* _Set problem 1_
In the Gospel commentary excerpt, whose error is said to be reflected by excluding kings and magistrates from the Church of God?

=====

Matthew 20:24-28; Mark 10:41-45;
24. And when the ten heard it, 1 they were displeased with the two brethren. 25. And Jesus called them to him, and said, You know that the princes of the Gentiles rule over them, and they who are great exercise authority over them. 26. It shall not be so among you: but whoever wishes to be great among you, let him be your minister; 27. And he that wishes to be chief among you, let him be your servant: 28. Even as the Son of man came not that he might be served, but that he might serve, and that he might give his life a ransom for many.
41. And when the ten heard it, they began to be displeased with James and John. 42. And Jesus, when he had called them to him, saith to them, You know that they who appear to rule over the Gentiles exercise dominion over them; and they who are princes among them exercise power over them. 43. But it shall not be so among you; but whoever wishes to become great among you, shall be your minister;. And whoever wishes to be chief among you, shall be your servant. 45. For even the Son of man came not that he might be served, but that he might serve, and that he might give his life a ransom for many.
24. And there arose also a dispute among them, which of them appeared to be greatest. 25. And he said to them, The kings of the Gentiles rule over them; and they that have power over them are called benefactors. 26. But you are not so: but he that is greatest among you, let him become as the younger; and he that is ruler, as he that serves. 27. For which is greater, he that sitteth at table, or her that serveth? Is it not he that sitteth at table? But I am in the midst of you as he that serveth.
This reflects the error of the Anabaptists, who exclude kings and magistrates from the Church of God, because Christ declares 5 that they are not like his disciples; though the comparison is here made not between Christians and ungodly men, but between the nature of their offices. Besides, Christ did not look so much at the persons of men as at the condition of his Church. For it was possible that one who was governor of a village or of a city might, in a case of urgent necessity, discharge also the office of teaching; but Christ satisfied himself with explaining what belongs to the apostolic office and what is at variance with it.

=====

* _Set problem 2_
Output, word for word, the part of the listing that opens with the line containing "Where should I click to: Pick" and runs through the end of the listing.

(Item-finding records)
=====

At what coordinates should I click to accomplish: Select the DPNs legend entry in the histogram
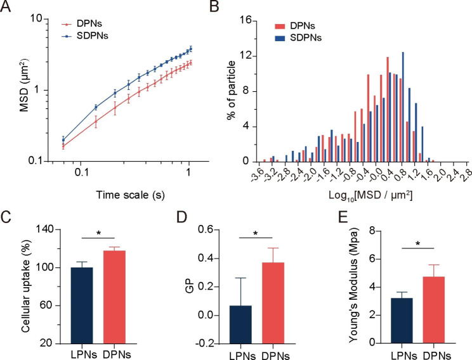303,27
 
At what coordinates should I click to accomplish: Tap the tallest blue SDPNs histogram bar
403,107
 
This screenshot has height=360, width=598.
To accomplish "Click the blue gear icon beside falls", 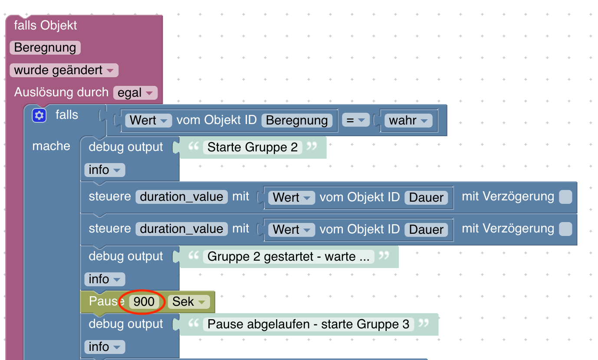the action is pyautogui.click(x=39, y=115).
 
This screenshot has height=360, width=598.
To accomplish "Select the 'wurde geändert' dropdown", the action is pyautogui.click(x=64, y=70).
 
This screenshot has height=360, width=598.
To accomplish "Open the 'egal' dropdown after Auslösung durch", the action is pyautogui.click(x=135, y=93).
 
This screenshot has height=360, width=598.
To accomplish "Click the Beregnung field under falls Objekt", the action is pyautogui.click(x=45, y=48).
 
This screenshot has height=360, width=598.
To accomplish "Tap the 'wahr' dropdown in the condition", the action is pyautogui.click(x=408, y=120).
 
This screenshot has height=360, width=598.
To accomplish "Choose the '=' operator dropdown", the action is pyautogui.click(x=356, y=120).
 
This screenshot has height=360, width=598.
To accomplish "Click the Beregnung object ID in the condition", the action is pyautogui.click(x=297, y=120).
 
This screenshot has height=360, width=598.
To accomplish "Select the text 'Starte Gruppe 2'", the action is pyautogui.click(x=253, y=147).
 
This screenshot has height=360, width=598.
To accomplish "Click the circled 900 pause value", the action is pyautogui.click(x=144, y=302).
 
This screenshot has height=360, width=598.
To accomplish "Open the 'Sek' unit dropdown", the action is pyautogui.click(x=189, y=302).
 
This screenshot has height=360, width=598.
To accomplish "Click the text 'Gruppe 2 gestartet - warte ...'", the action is pyautogui.click(x=289, y=257).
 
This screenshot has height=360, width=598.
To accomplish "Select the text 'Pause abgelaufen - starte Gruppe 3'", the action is pyautogui.click(x=309, y=324).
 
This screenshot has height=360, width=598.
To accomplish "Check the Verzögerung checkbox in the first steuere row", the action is pyautogui.click(x=566, y=197).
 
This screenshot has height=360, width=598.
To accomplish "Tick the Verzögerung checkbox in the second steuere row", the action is pyautogui.click(x=566, y=229).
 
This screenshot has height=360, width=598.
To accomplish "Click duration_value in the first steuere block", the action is pyautogui.click(x=181, y=197).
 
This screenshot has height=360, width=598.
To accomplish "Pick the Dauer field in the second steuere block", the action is pyautogui.click(x=426, y=229).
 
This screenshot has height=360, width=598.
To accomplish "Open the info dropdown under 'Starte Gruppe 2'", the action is pyautogui.click(x=105, y=170).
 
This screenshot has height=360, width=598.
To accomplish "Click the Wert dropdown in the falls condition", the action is pyautogui.click(x=149, y=120).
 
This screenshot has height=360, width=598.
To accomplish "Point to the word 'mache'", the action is pyautogui.click(x=51, y=146).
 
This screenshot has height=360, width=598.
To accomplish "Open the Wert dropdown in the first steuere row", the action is pyautogui.click(x=292, y=198).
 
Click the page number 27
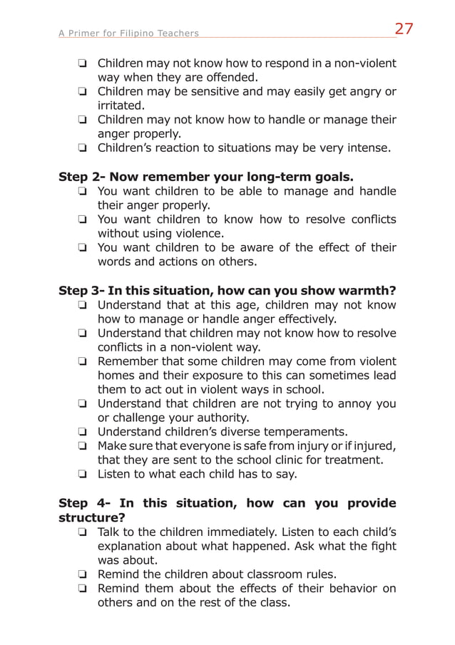pos(404,29)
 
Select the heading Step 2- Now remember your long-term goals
pos(206,177)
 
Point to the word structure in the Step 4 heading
pos(92,517)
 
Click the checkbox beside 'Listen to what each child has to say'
pos(83,475)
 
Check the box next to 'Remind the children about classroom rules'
pos(83,574)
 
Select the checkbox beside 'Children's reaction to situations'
pos(83,149)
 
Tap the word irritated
pos(121,105)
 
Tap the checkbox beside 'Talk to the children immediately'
pos(83,532)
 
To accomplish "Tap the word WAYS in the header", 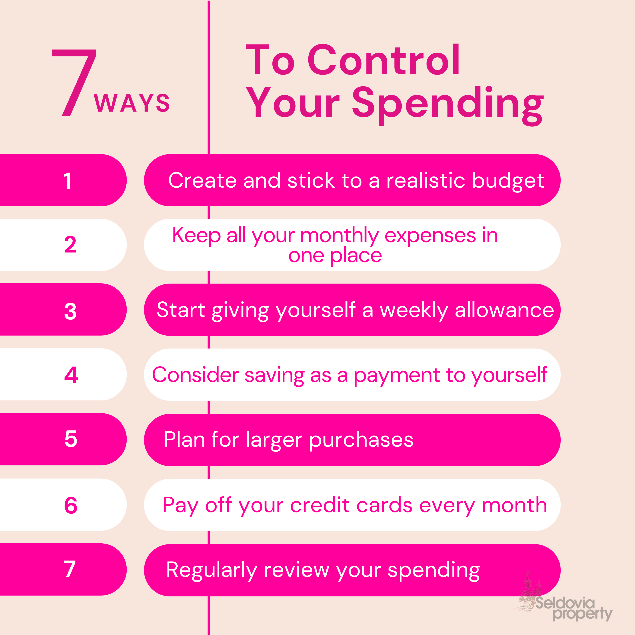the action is [x=132, y=103].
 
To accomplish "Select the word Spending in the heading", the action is [x=448, y=105].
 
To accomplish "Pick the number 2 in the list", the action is [x=70, y=245].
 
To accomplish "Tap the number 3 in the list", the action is [x=70, y=311].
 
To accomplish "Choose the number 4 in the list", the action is [x=71, y=375].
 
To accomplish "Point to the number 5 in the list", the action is [x=71, y=439].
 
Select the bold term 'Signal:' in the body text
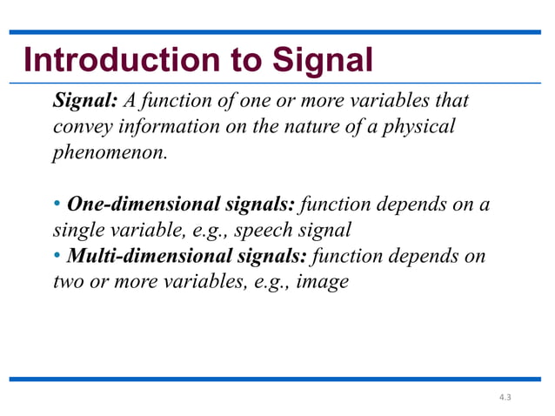tap(85, 101)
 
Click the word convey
tap(81, 127)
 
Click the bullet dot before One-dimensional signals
tap(57, 205)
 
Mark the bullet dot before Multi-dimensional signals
tap(57, 257)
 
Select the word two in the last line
tap(68, 283)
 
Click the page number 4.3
tap(505, 397)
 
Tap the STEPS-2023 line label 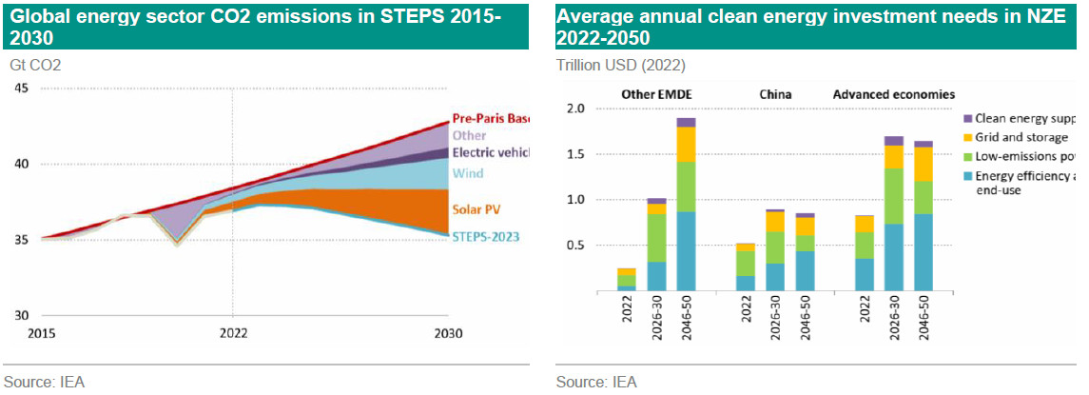tap(485, 236)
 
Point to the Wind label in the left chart tap(468, 173)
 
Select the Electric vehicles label tap(490, 152)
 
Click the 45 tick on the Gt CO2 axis tap(21, 89)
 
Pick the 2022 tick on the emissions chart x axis tap(233, 333)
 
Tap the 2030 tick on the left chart tap(447, 333)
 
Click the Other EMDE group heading tap(657, 94)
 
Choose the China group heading tap(775, 94)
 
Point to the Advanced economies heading tap(893, 94)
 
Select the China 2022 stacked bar tap(746, 267)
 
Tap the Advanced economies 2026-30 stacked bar tap(894, 213)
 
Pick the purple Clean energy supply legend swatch tap(967, 118)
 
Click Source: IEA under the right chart tap(596, 382)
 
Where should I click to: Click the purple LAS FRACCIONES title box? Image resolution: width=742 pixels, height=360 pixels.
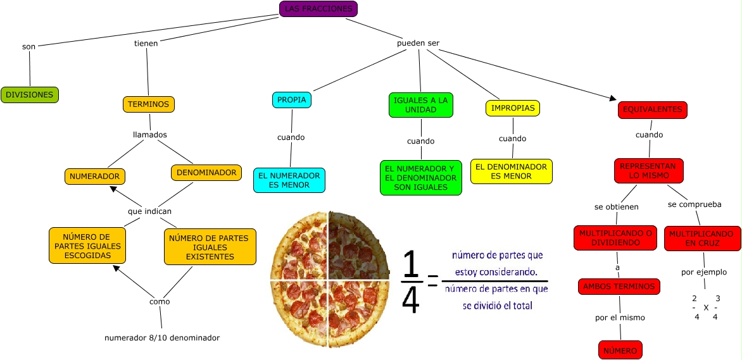pyautogui.click(x=318, y=9)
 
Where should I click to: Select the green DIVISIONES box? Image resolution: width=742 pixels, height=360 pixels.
pyautogui.click(x=30, y=95)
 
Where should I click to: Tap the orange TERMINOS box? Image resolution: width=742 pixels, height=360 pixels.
pyautogui.click(x=149, y=104)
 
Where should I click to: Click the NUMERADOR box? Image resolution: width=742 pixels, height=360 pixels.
pyautogui.click(x=96, y=177)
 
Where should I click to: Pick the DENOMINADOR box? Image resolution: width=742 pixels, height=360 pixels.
pyautogui.click(x=206, y=173)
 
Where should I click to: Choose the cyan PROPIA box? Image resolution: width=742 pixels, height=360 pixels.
pyautogui.click(x=292, y=100)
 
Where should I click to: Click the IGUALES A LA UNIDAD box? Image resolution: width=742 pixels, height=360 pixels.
pyautogui.click(x=421, y=105)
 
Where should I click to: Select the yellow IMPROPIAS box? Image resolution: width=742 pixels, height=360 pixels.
pyautogui.click(x=513, y=108)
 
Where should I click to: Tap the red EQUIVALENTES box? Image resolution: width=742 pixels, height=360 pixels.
pyautogui.click(x=653, y=110)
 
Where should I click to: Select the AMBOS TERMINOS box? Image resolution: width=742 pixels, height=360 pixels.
pyautogui.click(x=619, y=287)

=====

* _Finished answer 1_
The Anabaptists.

* _Finished answer 2_
Where should I click to: Pick the DENOMINADOR box? Image resolution: width=742 pixels, height=360 pixels.
pyautogui.click(x=206, y=173)
 
Where should I click to: Choose the cyan PROPIA box? Image resolution: width=742 pixels, height=360 pixels.
pyautogui.click(x=292, y=100)
 
Where should I click to: Click the IGUALES A LA UNIDAD box? Image resolution: width=742 pixels, height=360 pixels.
pyautogui.click(x=421, y=105)
 
Where should I click to: Select the yellow IMPROPIAS box? Image resolution: width=742 pixels, height=360 pixels.
pyautogui.click(x=513, y=108)
 
Where should I click to: Tap the red EQUIVALENTES box? Image resolution: width=742 pixels, height=360 pixels.
pyautogui.click(x=653, y=110)
 
Where should I click to: Select the AMBOS TERMINOS box? Image resolution: width=742 pixels, height=360 pixels.
pyautogui.click(x=619, y=287)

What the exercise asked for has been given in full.